Orchids (bletilla) offer a vibrant white or purple flower. With lancet shaped leaves the orchid is a popular and appealing addition to the garden. Growing these plants outdoors requires preparation and planning, to allow them to thrive year after year. Orchids are unable to tolerate temperatures lower than 50 degrees Fahrenheit. For this reason, it is popular to plant in pots and simply move the pot indoors when temperatures dip. Planting should take place after the last frost of fall when planting outdoors, to prevent damage from cold temperatures.
Prepare a location in the garden out of the direct sunlight. Orchids prefer and thrive in partial shade. Planning is common under large trees and shaded areas of the garden. Spade an area of the garden, loosening the soil. Add peat moss to the soil and turn into the dirt. Apply a soil fertilizer with a ratio of 1-1-1 for optimal growth.
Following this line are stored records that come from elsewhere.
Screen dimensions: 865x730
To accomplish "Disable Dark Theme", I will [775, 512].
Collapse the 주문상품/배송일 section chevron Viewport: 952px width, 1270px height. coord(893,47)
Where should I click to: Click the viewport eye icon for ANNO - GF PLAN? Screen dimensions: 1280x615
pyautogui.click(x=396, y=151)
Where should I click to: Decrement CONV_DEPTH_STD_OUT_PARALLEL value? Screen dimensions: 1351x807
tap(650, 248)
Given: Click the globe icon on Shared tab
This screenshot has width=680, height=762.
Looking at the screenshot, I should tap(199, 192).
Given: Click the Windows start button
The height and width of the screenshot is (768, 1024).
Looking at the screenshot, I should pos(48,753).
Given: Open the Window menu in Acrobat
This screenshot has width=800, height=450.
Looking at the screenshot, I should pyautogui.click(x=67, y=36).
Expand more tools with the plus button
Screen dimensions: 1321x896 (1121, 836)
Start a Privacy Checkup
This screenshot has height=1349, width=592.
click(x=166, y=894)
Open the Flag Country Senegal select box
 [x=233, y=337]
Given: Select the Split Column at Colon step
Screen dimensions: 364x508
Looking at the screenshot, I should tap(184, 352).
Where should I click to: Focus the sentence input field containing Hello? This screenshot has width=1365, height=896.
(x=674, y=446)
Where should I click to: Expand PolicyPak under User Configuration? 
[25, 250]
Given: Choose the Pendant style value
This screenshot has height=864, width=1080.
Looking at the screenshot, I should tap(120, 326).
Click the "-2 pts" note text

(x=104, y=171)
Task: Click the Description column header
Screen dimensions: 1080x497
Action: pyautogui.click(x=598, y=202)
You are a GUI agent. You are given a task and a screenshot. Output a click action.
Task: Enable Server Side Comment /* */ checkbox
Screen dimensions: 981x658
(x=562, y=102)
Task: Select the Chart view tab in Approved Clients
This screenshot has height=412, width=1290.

Dig a hole 6 inches deep. Place the orchid inside the hole, with the root system down. Fill the area around the plant with soil. Firmly press the soil around the base of the orchid. Repeat this process every 25 cm, until all orchids are planted.
Water the area well with a water-soluble fertilizer. Use a ratio of 20-20-20 for best results. Continue to water often, keeping the soil moist but not sopping wet while blooming.
Divide clumps of orchids yearly in the garden area after flowering. These plants multiply and will smother each other without thinning. Place divided plants in another area of the garden. Cut orchids at the ground after flowering is finished and all thinning as been completed. Wait until next spring for a full show again.